(Exercise data):
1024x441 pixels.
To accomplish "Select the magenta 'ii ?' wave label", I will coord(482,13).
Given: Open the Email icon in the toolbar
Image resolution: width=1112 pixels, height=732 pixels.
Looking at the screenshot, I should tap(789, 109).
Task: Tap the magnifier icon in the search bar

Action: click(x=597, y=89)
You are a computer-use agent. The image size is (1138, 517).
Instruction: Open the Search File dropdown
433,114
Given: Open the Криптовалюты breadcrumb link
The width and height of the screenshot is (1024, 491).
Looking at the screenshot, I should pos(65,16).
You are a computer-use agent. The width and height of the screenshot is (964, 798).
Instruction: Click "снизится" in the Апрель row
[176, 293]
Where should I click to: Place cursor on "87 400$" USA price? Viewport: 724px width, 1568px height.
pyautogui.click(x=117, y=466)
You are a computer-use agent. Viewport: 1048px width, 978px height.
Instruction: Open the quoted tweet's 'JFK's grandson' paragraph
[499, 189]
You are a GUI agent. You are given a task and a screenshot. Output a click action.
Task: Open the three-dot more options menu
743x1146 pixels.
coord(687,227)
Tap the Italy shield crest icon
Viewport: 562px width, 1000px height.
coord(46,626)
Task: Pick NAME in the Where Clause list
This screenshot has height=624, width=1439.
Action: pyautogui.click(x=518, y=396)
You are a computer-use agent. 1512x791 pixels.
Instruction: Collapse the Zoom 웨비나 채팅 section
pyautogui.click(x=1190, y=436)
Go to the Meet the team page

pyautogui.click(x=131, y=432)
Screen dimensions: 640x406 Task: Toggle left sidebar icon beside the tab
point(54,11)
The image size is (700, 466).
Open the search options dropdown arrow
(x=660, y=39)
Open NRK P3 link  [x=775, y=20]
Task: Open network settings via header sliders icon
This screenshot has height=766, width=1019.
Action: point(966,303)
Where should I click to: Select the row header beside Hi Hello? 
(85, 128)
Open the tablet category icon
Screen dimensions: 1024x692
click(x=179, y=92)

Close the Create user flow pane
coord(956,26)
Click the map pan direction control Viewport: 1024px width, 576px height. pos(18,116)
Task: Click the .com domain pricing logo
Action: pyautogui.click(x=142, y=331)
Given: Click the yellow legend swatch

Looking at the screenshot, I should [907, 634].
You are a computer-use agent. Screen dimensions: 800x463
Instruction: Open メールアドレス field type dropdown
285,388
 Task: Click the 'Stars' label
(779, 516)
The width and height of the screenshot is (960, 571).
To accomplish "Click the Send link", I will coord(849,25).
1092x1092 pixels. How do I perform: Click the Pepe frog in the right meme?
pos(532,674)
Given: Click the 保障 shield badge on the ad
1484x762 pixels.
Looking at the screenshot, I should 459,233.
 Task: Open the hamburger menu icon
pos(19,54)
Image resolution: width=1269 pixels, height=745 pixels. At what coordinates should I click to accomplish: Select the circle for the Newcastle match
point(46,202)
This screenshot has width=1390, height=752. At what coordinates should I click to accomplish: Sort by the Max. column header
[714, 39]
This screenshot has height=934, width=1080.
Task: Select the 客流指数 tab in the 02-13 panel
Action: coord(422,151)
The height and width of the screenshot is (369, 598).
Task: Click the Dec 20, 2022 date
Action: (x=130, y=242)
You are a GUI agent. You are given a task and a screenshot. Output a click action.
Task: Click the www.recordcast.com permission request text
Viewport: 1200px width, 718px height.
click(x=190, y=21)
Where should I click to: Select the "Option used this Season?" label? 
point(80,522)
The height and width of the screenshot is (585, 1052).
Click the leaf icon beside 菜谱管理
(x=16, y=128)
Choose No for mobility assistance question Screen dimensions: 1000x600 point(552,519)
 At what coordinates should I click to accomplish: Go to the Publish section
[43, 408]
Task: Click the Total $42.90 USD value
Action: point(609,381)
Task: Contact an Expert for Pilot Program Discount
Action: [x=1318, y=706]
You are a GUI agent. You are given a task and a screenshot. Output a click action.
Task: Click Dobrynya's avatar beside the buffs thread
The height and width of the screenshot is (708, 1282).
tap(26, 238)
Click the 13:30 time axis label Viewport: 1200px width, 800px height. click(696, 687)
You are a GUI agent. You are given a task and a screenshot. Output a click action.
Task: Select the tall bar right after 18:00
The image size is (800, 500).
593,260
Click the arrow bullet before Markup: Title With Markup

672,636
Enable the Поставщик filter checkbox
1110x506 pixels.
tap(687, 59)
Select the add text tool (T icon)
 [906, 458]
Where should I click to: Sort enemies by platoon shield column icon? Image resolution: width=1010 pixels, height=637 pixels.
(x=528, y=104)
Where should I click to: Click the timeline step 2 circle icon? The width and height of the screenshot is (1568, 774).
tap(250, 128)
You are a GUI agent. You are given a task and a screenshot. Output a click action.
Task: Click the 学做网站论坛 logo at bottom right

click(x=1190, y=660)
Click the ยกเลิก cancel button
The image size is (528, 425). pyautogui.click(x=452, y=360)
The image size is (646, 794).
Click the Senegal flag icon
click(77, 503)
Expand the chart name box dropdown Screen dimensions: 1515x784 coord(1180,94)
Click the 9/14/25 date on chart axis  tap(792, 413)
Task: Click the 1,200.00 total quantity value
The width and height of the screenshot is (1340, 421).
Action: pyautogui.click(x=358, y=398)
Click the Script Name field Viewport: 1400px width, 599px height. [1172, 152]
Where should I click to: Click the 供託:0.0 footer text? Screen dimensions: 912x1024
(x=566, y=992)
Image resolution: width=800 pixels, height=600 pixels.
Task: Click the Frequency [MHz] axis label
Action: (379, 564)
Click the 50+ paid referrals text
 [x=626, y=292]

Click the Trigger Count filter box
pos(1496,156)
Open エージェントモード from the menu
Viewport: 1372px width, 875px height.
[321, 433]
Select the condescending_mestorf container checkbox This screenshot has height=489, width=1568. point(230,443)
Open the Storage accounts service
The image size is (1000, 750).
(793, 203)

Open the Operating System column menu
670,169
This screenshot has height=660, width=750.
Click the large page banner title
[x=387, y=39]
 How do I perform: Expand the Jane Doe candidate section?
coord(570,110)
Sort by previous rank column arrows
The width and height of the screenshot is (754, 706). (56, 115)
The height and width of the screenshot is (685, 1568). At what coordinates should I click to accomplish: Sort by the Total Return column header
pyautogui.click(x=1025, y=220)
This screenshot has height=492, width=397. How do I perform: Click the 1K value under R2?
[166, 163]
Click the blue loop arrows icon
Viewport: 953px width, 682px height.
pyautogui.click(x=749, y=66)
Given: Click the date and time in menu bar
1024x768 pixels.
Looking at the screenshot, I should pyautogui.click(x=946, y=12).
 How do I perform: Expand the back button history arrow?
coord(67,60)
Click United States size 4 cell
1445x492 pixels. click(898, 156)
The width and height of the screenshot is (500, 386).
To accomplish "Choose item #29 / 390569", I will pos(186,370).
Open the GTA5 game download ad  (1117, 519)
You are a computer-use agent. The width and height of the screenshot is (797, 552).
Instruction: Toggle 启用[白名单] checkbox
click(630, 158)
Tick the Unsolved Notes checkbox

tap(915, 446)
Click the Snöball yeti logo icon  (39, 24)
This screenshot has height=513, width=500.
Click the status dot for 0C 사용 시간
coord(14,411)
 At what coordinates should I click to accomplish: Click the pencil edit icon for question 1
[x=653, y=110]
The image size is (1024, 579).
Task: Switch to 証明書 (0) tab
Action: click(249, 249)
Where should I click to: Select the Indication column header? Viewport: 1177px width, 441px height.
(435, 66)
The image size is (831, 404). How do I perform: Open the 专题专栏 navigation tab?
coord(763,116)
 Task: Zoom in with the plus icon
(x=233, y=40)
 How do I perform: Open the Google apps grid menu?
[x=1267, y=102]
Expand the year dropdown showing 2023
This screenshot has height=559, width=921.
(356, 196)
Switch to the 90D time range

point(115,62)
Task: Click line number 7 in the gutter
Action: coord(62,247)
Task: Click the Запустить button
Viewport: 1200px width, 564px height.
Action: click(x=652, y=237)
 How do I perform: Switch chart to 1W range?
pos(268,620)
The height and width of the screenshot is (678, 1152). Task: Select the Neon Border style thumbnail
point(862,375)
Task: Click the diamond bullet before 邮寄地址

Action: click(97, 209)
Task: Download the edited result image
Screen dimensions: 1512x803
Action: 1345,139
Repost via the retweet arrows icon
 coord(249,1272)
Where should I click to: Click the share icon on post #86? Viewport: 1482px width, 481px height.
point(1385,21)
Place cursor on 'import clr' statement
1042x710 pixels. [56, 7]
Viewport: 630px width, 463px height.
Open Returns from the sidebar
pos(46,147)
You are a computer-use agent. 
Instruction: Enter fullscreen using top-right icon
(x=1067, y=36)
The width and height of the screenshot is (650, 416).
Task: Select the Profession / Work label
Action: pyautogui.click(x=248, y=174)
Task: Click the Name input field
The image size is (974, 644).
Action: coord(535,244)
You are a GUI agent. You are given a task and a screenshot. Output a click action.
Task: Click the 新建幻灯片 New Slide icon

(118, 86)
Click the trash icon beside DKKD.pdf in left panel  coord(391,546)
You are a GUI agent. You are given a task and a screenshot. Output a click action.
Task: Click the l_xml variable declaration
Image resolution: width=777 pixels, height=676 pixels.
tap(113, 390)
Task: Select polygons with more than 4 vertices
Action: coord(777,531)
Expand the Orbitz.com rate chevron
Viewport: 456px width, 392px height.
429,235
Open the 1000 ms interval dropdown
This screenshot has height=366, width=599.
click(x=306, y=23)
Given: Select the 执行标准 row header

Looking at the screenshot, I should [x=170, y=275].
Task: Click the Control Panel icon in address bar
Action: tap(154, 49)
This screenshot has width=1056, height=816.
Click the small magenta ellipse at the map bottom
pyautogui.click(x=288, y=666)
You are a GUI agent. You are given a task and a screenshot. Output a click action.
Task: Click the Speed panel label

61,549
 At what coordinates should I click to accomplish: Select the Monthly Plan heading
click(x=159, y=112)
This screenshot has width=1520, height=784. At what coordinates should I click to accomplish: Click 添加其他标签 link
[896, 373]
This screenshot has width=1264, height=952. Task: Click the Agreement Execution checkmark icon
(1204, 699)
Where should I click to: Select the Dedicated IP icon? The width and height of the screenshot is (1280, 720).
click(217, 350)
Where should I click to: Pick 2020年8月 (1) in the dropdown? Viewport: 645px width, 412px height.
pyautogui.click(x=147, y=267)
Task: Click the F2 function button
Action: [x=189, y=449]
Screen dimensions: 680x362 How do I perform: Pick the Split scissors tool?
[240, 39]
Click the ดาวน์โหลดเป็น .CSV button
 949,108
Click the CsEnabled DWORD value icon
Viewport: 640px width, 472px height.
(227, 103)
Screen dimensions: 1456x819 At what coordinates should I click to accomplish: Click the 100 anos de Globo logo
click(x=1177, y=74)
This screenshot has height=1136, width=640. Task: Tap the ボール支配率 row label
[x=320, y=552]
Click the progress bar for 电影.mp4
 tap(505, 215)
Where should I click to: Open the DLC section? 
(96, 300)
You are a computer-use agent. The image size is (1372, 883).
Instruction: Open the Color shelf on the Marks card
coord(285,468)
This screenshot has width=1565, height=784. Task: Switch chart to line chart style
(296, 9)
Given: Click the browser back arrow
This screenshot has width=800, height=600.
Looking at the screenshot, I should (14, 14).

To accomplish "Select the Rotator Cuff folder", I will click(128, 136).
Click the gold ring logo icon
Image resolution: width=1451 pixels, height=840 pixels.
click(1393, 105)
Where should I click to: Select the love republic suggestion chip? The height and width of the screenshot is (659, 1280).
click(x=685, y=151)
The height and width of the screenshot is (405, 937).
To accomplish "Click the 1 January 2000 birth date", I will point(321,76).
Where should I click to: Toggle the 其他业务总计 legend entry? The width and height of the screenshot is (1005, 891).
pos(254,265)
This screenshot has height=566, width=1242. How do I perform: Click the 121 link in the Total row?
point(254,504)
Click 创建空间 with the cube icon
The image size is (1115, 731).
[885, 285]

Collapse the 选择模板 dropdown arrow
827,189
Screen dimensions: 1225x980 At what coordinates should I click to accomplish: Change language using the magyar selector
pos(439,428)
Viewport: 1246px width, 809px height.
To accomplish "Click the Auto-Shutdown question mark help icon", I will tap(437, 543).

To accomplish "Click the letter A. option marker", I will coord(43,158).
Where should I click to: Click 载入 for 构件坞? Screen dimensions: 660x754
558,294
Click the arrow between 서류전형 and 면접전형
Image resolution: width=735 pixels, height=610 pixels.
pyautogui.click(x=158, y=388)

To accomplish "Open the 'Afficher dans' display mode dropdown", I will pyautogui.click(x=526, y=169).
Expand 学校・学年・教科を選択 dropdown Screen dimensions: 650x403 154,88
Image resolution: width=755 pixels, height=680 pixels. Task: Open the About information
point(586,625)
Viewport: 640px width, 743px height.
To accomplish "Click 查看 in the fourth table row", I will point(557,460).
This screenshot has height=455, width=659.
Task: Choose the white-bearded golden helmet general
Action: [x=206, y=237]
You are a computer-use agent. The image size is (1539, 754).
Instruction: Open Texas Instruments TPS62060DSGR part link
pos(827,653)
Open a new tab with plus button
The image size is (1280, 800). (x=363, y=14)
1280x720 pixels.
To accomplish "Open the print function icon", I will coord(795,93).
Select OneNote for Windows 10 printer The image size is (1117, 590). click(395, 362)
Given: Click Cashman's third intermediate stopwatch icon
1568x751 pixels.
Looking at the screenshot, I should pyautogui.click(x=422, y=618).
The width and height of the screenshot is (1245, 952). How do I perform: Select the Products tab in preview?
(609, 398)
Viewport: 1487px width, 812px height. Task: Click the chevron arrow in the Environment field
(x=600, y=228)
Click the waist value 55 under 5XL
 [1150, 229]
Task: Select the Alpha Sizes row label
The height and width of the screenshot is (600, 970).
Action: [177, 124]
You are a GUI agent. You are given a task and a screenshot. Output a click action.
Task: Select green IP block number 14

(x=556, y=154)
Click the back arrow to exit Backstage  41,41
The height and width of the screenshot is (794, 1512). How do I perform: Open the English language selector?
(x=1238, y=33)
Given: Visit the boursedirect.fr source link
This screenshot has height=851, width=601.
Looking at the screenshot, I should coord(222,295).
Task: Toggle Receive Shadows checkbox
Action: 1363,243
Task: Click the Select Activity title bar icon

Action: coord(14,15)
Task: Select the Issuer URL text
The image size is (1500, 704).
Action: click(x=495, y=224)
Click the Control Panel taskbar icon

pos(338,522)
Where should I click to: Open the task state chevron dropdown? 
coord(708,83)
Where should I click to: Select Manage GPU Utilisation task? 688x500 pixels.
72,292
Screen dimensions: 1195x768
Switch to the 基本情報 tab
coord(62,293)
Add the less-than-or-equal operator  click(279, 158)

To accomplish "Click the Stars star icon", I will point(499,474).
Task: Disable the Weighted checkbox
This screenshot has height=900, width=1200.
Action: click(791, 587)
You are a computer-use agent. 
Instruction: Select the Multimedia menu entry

(Work required): Using the entries shown above, reproduce verbatim the lines from the line bearing "The width and height of the screenshot is (1024, 491)." to the line bearing "Task: Open the three-dot more options menu", inclusive.

(Exercise solution):
The width and height of the screenshot is (1024, 491).
Looking at the screenshot, I should pos(65,16).
You are a computer-use agent. The width and height of the screenshot is (964, 798).
Instruction: Click "снизится" in the Апрель row
[176, 293]
Where should I click to: Place cursor on "87 400$" USA price? Viewport: 724px width, 1568px height.
pyautogui.click(x=117, y=466)
You are a computer-use agent. Viewport: 1048px width, 978px height.
Instruction: Open the quoted tweet's 'JFK's grandson' paragraph
[499, 189]
You are a GUI agent. You are given a task and a screenshot. Output a click action.
Task: Open the three-dot more options menu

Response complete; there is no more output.